第八章 健輔じいさん ~出発の歌~ 1
「ちょっとさっきから何度も何度も言ってるでしょ?!スピードオーバーなんて絶対してないって!」
「いいや、してたね。15キロオーバーだ。」
「全くわっかんない人ね・・・・・いつ、どこで、誰が一体15キロオーバーしたって言うの!」
「とにかくこれは道路交通法に違反しているんだから無駄な抵抗はやめるんだ。
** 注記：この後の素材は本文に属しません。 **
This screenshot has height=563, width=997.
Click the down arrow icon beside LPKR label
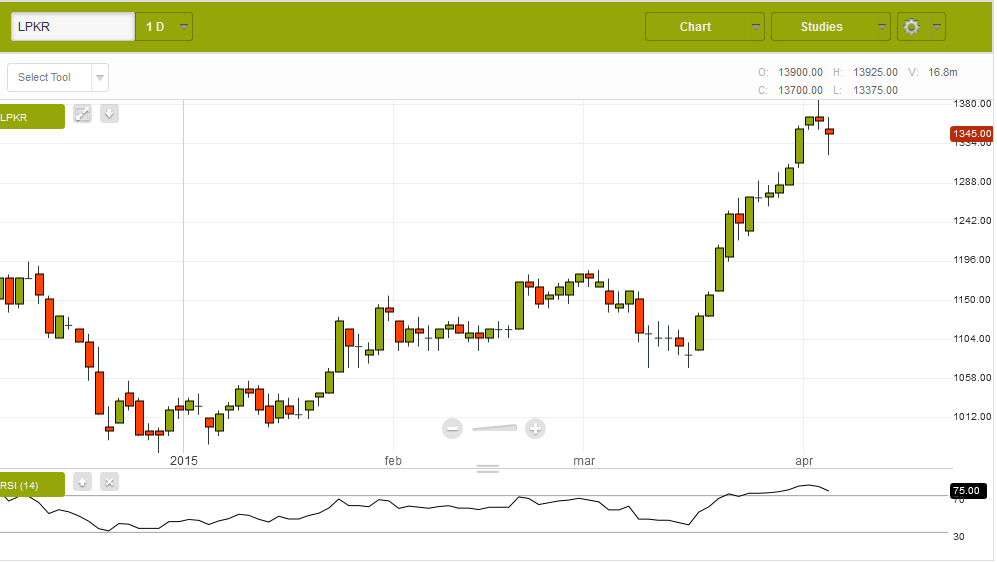[110, 114]
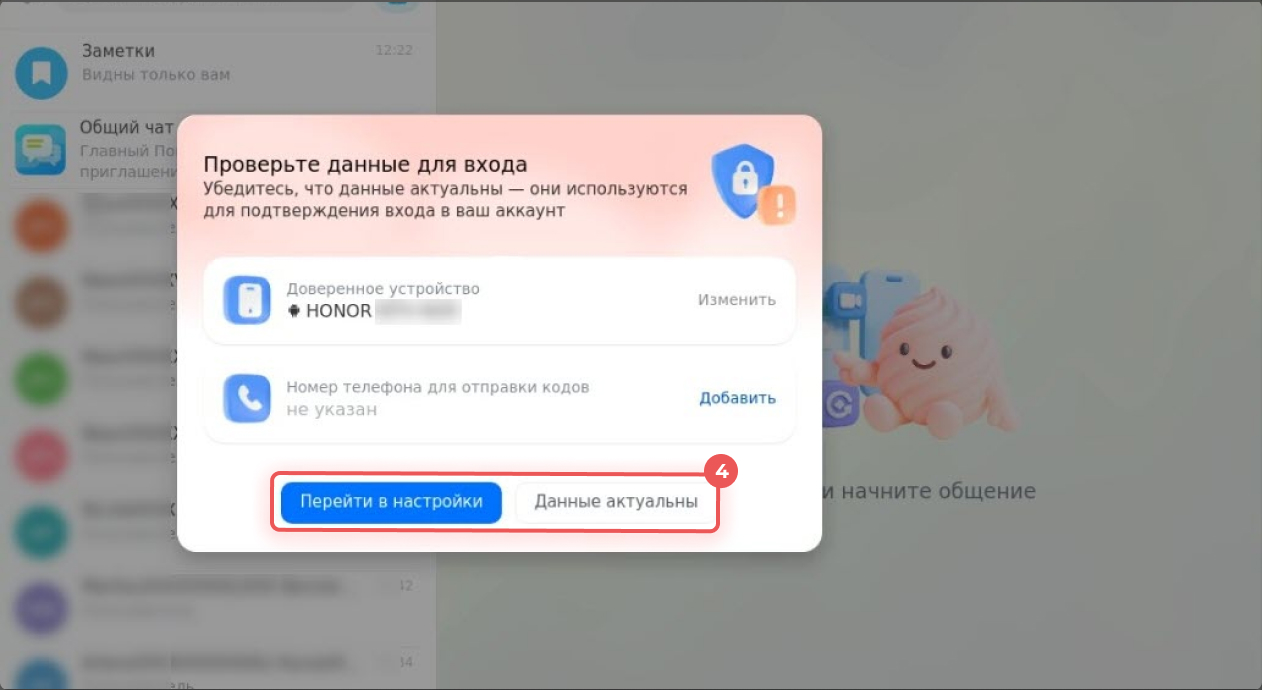Click the Доверенное устройство HONOR row
The height and width of the screenshot is (690, 1262).
coord(499,300)
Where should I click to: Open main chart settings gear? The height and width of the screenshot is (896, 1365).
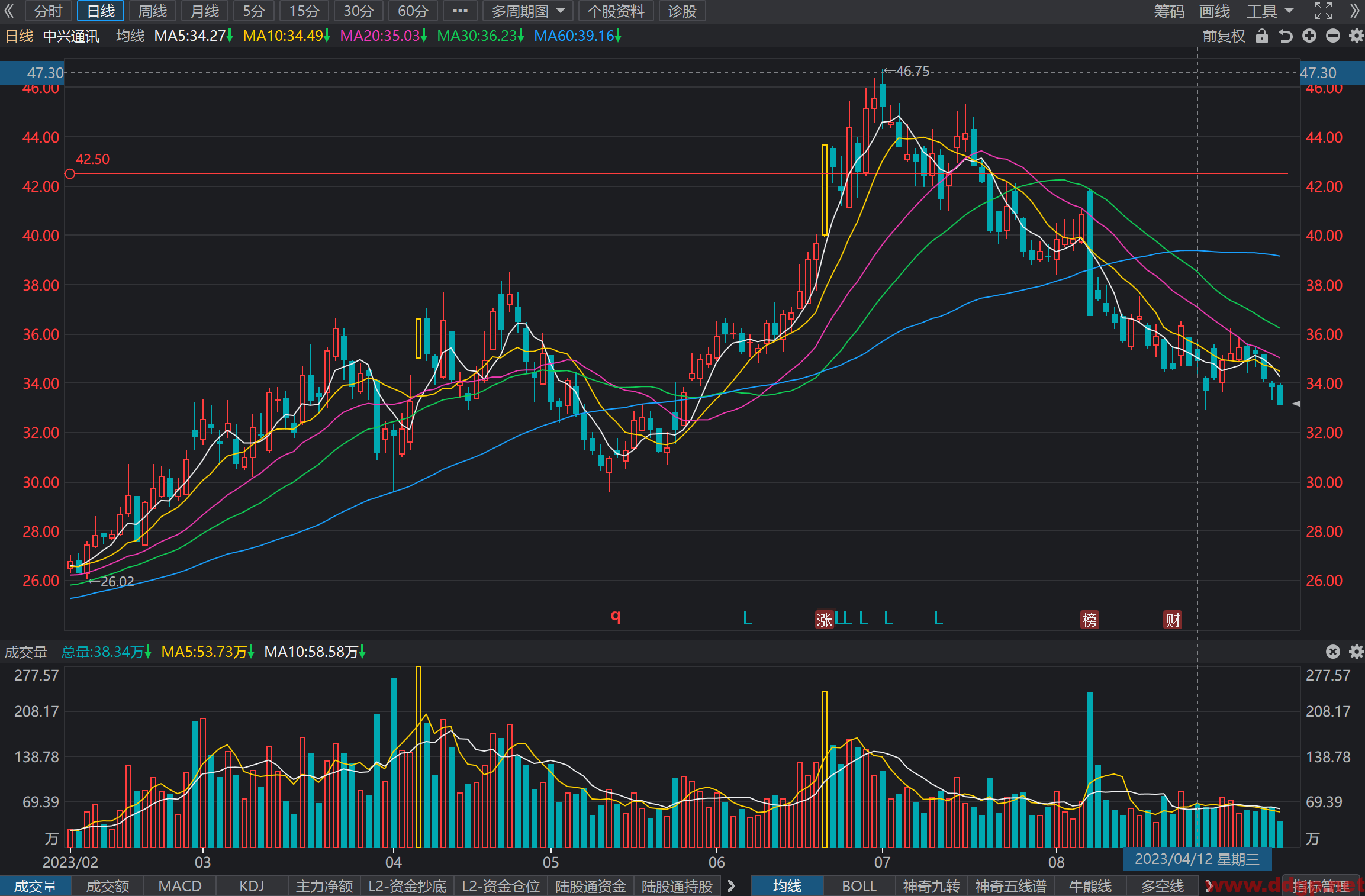(1356, 36)
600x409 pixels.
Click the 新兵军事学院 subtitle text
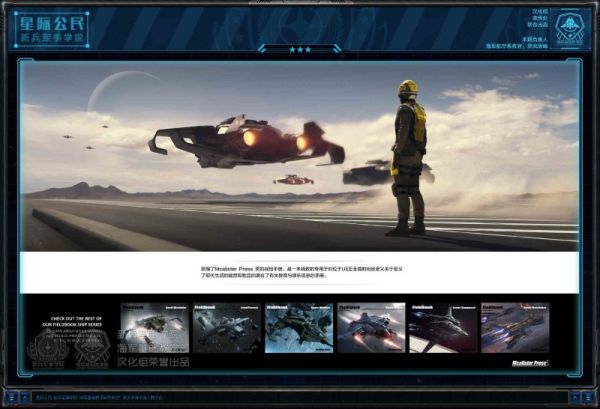51,38
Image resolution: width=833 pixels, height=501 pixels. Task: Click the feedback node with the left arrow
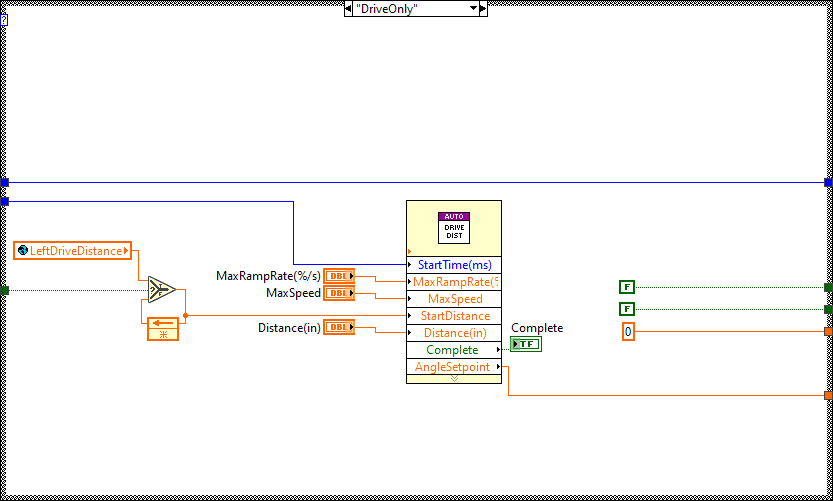[161, 328]
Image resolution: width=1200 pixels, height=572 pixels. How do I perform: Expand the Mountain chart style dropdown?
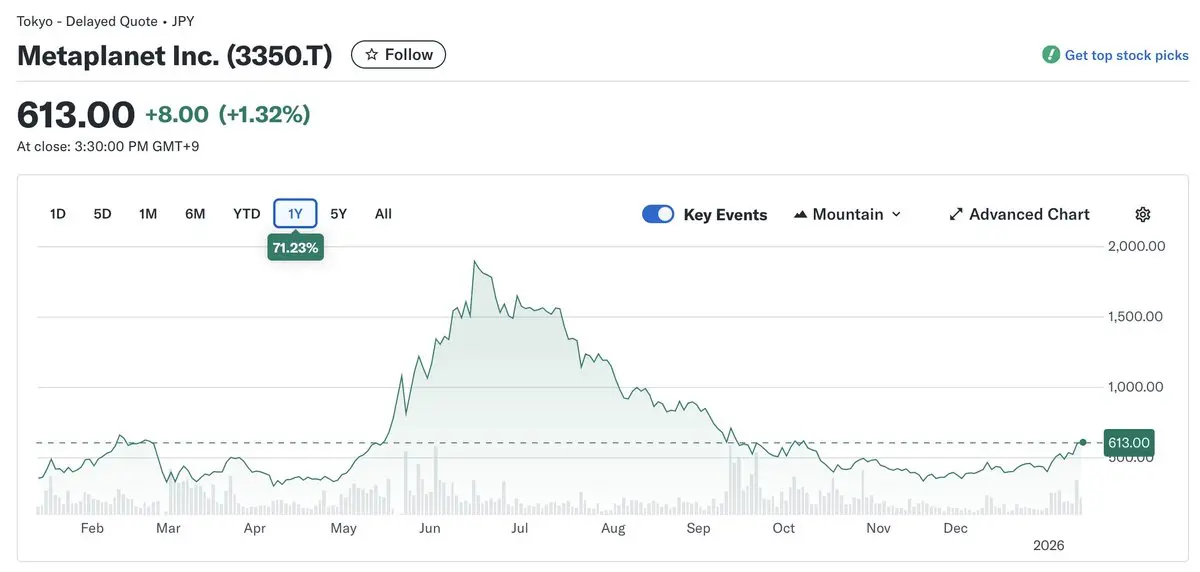(x=896, y=214)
」
短大時代の同級生である野崎昌男と偶然再会に、共に過ごした軽井沢の『グリーンケイブルズDGH』を後にした茜は道中出会ったライダー達に走る事を勧められた 乗鞍スカイライン を走行中速度オーバーで白バイ警官に捕まってしまったのである。
「あ~あ、全くもうついていないったらありゃしない!まさかこんな所で交通違反になるなんてっ!」
茜はブツブツ文句を言いながらも違反は違反という事で点数を付けられてしまった。ふと周りを見渡すと、乗鞍スカイラインから望める 乗鞍岳 の美しい光景に茜は目を奪われた。
「うわーーー・・・・・・・・・綺麗・・・・・・」
夕陽で真っ赤に染まる大空の下にそびえ立つ乗鞍岳の光景をしばらく眺め、
「さて、そろそろ出発しなくちゃ。」
と、茜は再び愛車カワサキ250TRのエンジンをかけて出発した。
「こんばんはー、今日からお世話になりまーす・・・・・・・」
今回の目的地である岐阜県飛騨高山方面へ到着した茜は、早速宿泊先の『飛騨DGH』にてチェックインを行った。
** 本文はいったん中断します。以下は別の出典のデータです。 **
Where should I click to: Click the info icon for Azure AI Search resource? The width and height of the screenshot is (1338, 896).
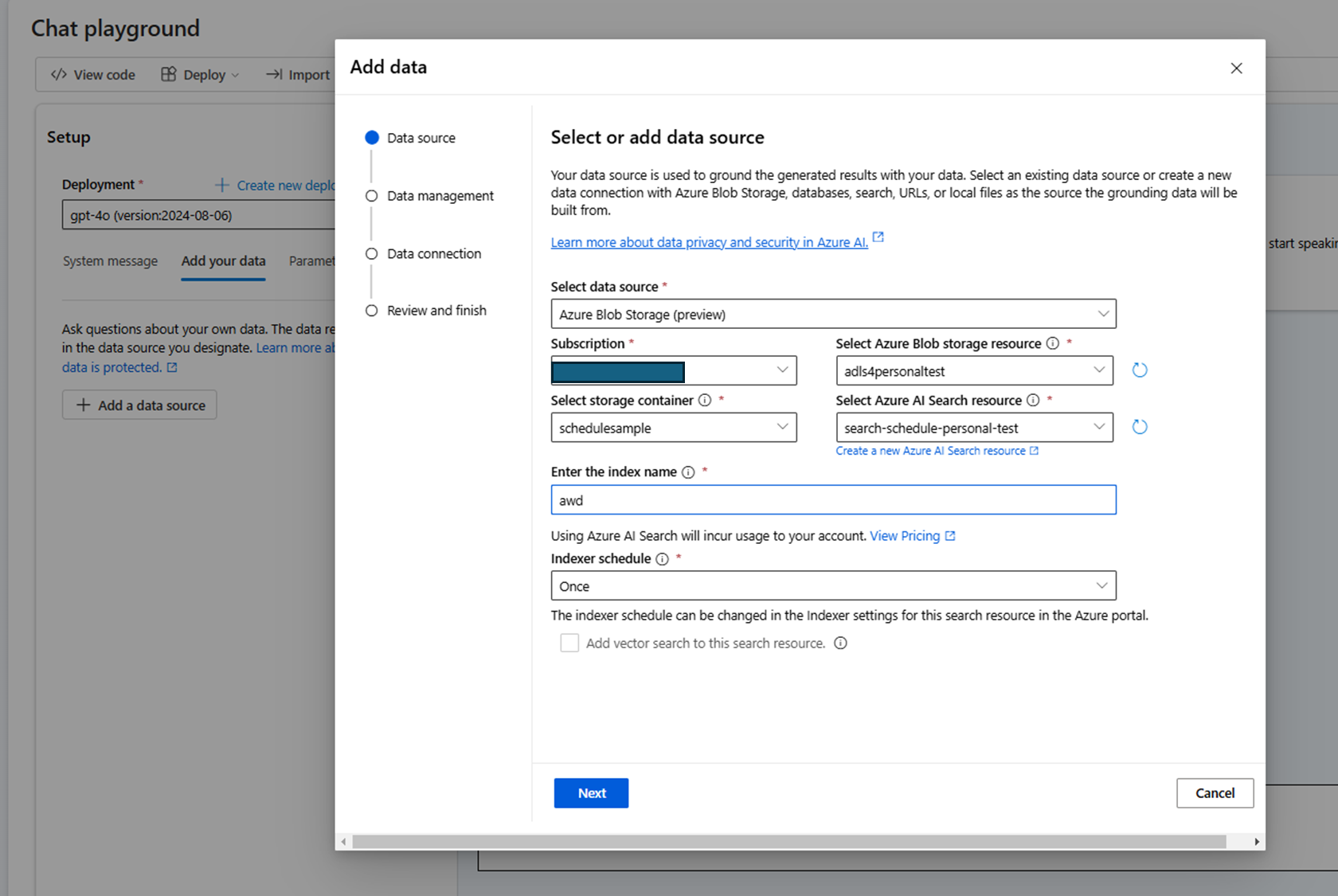(1033, 401)
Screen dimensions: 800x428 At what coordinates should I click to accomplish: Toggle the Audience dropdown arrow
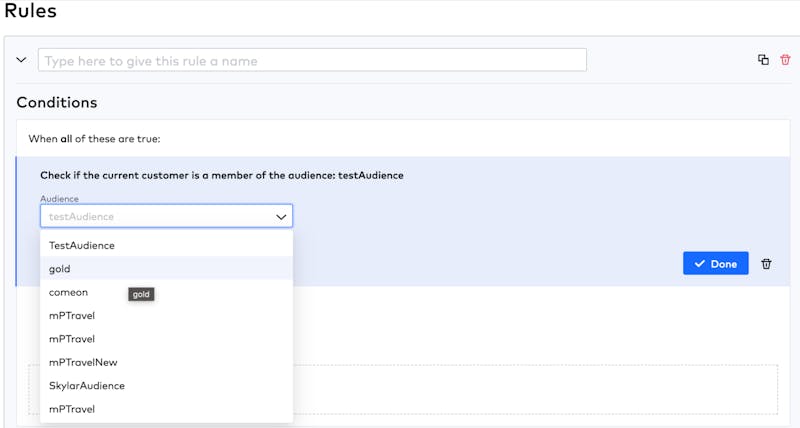point(281,217)
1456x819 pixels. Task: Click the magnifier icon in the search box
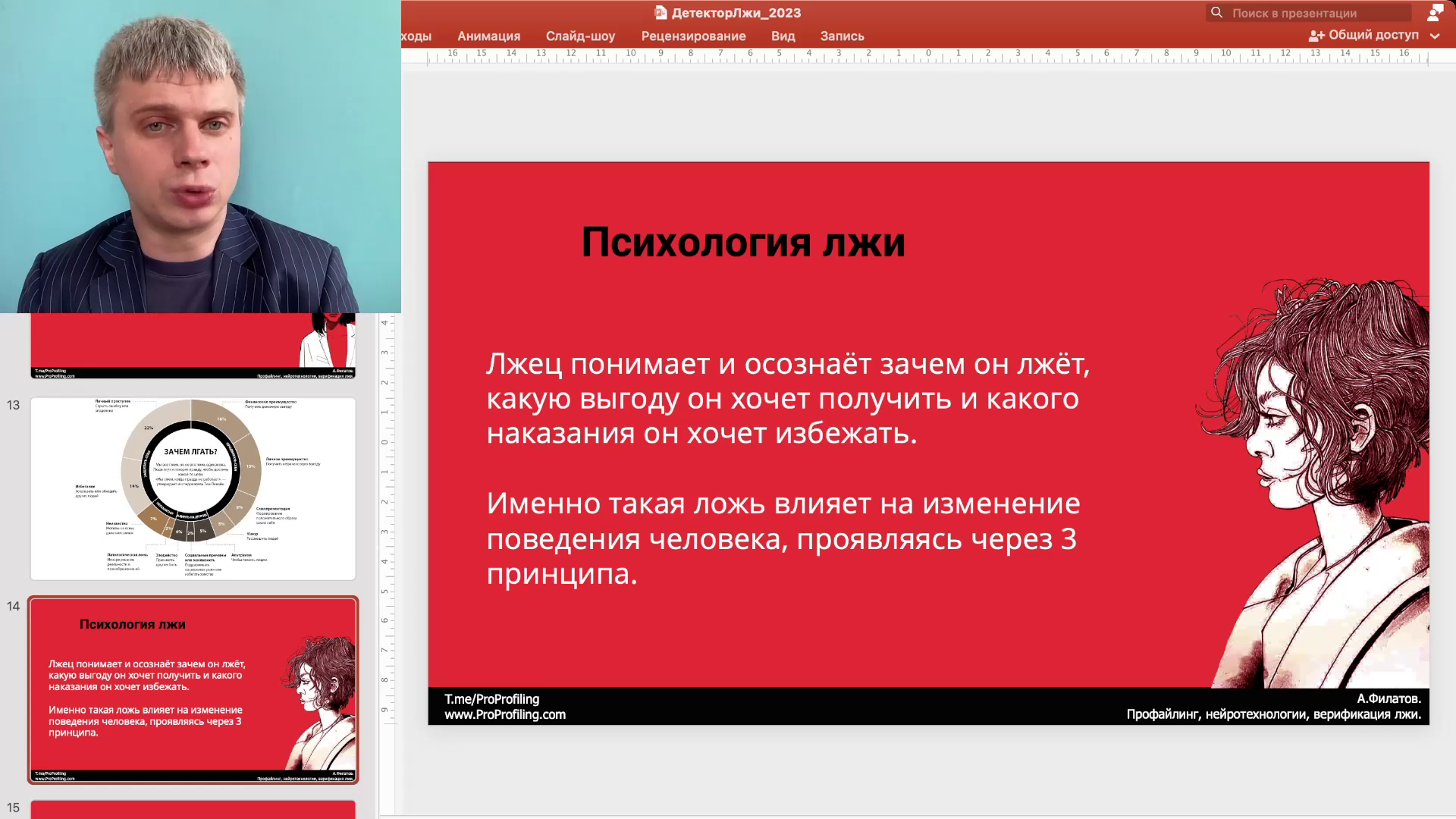click(1216, 13)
「ようこそ飛騨DGHへ、もう9月も終わりだし夕方になると急に冷えてくるでしょ?」
「ええ、そうですね・・・・・」
北海道の知床半島にある『知床旅人庵DGH』のペアレントと同様、いかにも世話好きそうな風貌をした飛騨DGHのペアレントと茜が受付にて雑談を交わしている最中、1人の老人が通りかかった。
「やあ健輔じいさん、お風呂の湯加減丁度良かったかい?」
と、ペアレントが言うと
「いや~、やっぱり一番風呂は最高だよ。」
と、『健輔じいさん』と呼称された老紳士が答えた。
「そうそう、さっき森沢君も到着して今談話室で健輔じいさんの事待ってるよ。」
「おお、そう言えば堅太郎君もここに来るってこの前電話で言っておったな。それじゃあ後で
立ち寄ってくよ。」
老紳士はそう言うと受付を後にした。
「おっとゴメンゴメン、つい長話をしちゃって。それじゃあ大橋さん、今から部屋案内するから。」
「あ、ハイ分かりました。」
茜は自分の荷物を抱えながら客室へと案内された。